• **YOUR OBJECTIVE**
Take the line containing "Task: Expand the Más dropdown" and each line after it through the end of the data below, and return them exactly, minus any pictures.

• **EXTRACTED INFORMATION**
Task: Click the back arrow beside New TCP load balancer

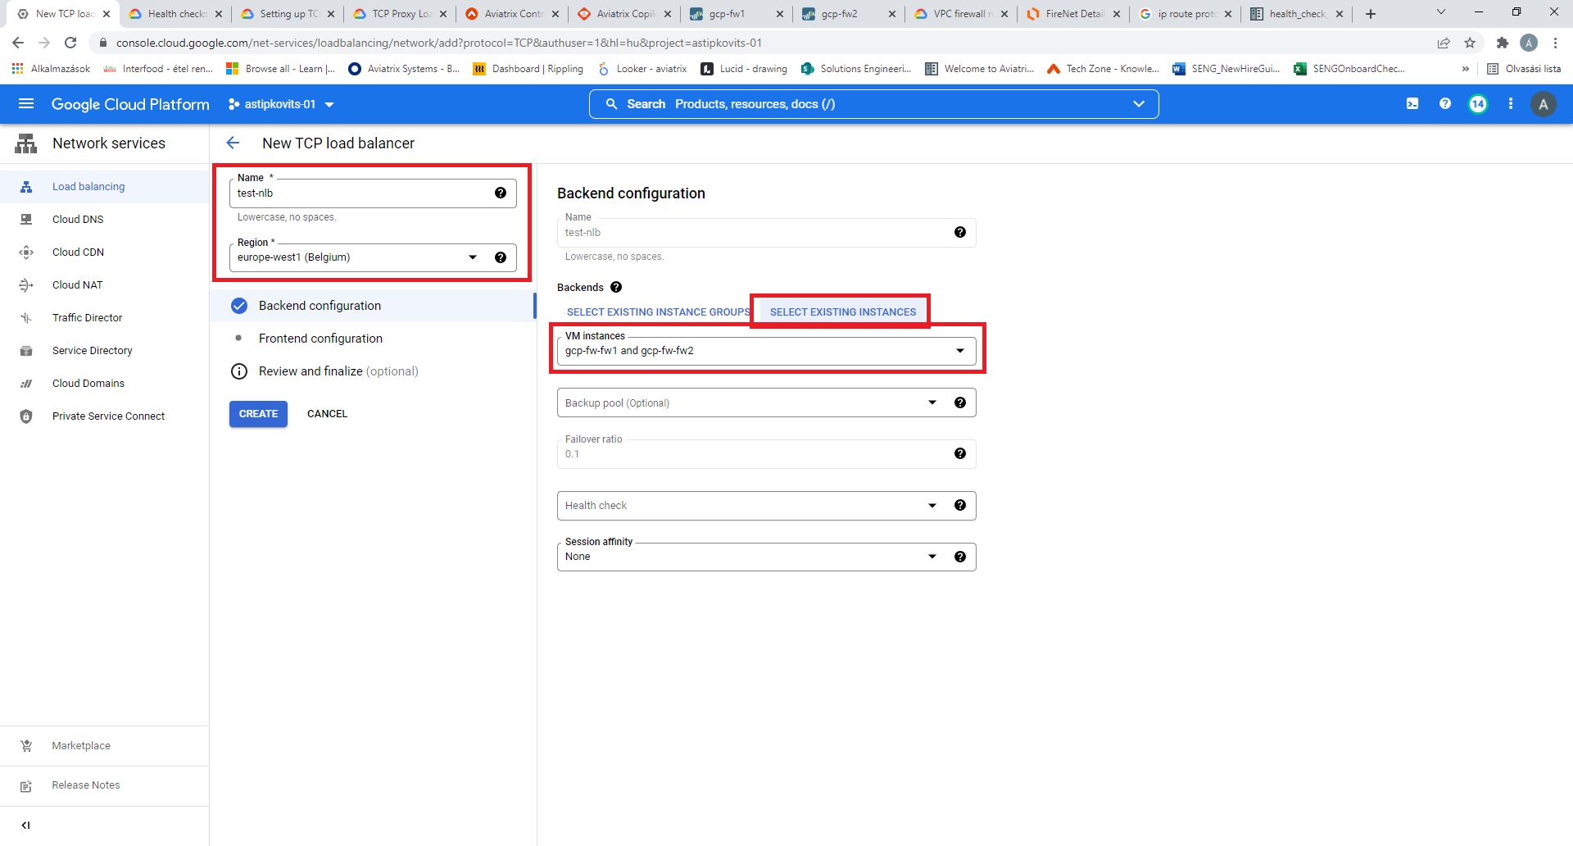Action: point(233,143)
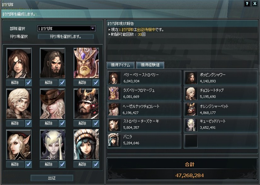Screen dimensions: 260x185
Task: Select キューピッドハート dark elf icon in list
Action: [191, 125]
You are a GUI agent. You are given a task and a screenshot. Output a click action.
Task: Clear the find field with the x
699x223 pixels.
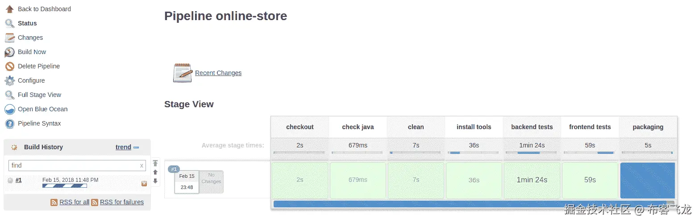(141, 165)
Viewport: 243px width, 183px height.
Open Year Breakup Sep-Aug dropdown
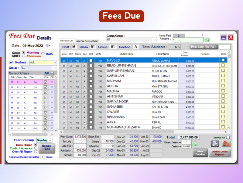[50, 140]
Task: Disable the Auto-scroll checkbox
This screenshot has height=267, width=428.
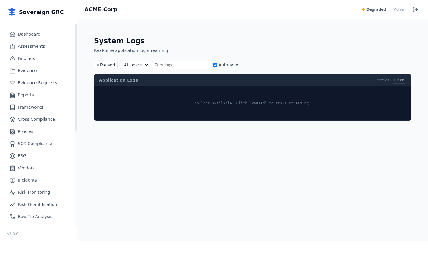Action: (215, 65)
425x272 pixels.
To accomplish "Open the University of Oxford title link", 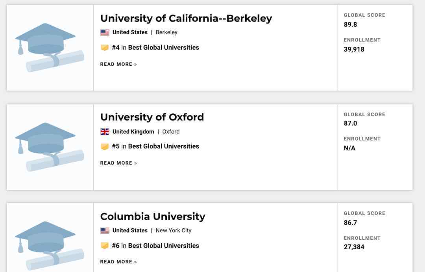I will pos(152,117).
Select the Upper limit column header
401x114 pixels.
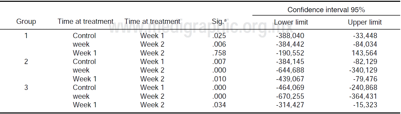tap(365, 22)
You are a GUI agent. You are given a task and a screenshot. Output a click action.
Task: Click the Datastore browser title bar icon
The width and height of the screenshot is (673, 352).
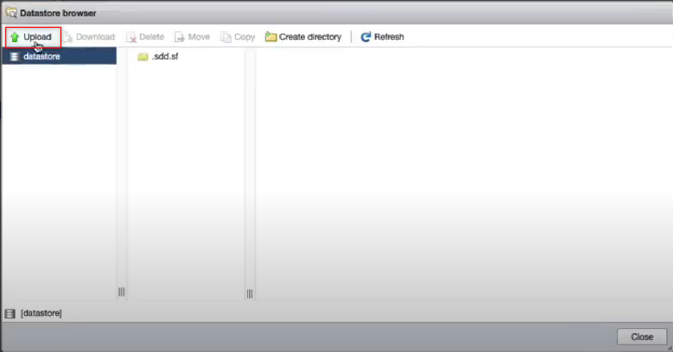11,13
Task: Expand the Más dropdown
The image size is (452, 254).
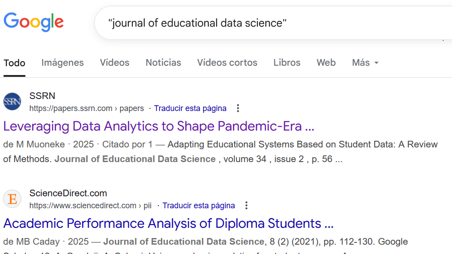Action: tap(365, 63)
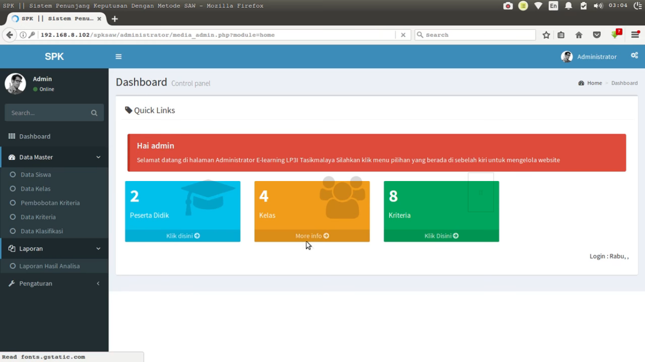This screenshot has height=362, width=645.
Task: Toggle the sidebar hamburger menu icon
Action: click(119, 57)
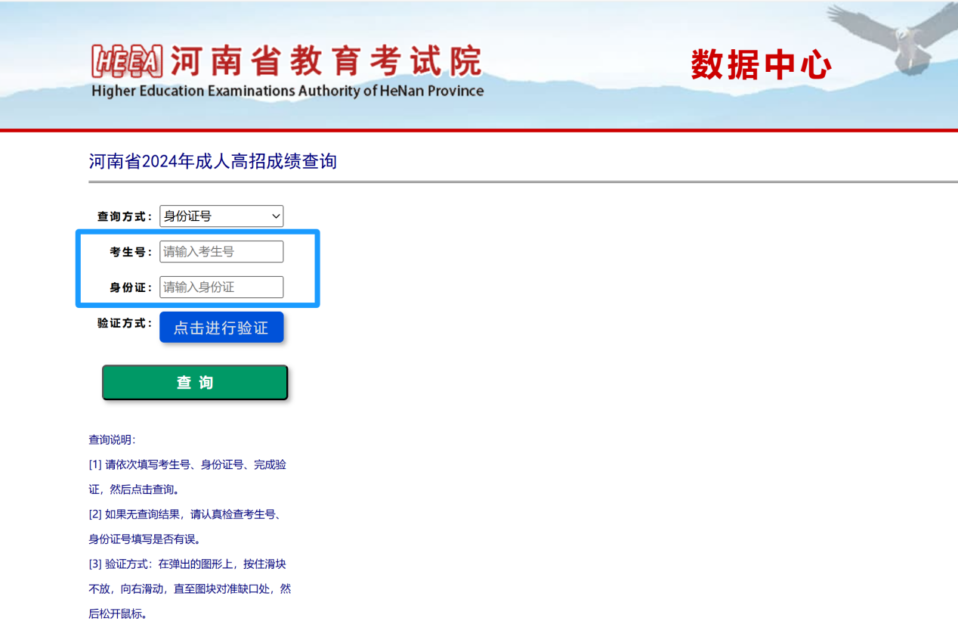Click the red 数据中心 banner title
The image size is (958, 643).
tap(760, 65)
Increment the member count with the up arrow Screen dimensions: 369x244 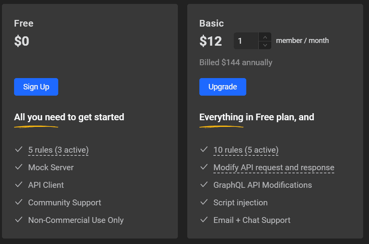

• **ANSWER BELOW**
Task: Expand the Más dropdown
The image size is (452, 254).
Action: tap(365, 63)
This screenshot has height=362, width=645.
Task: Toggle the sidebar hamburger menu icon
Action: click(119, 57)
Click the red 数据中心 banner title
The image size is (958, 643).
tap(760, 65)
Increment the member count with the up arrow Screen dimensions: 369x244 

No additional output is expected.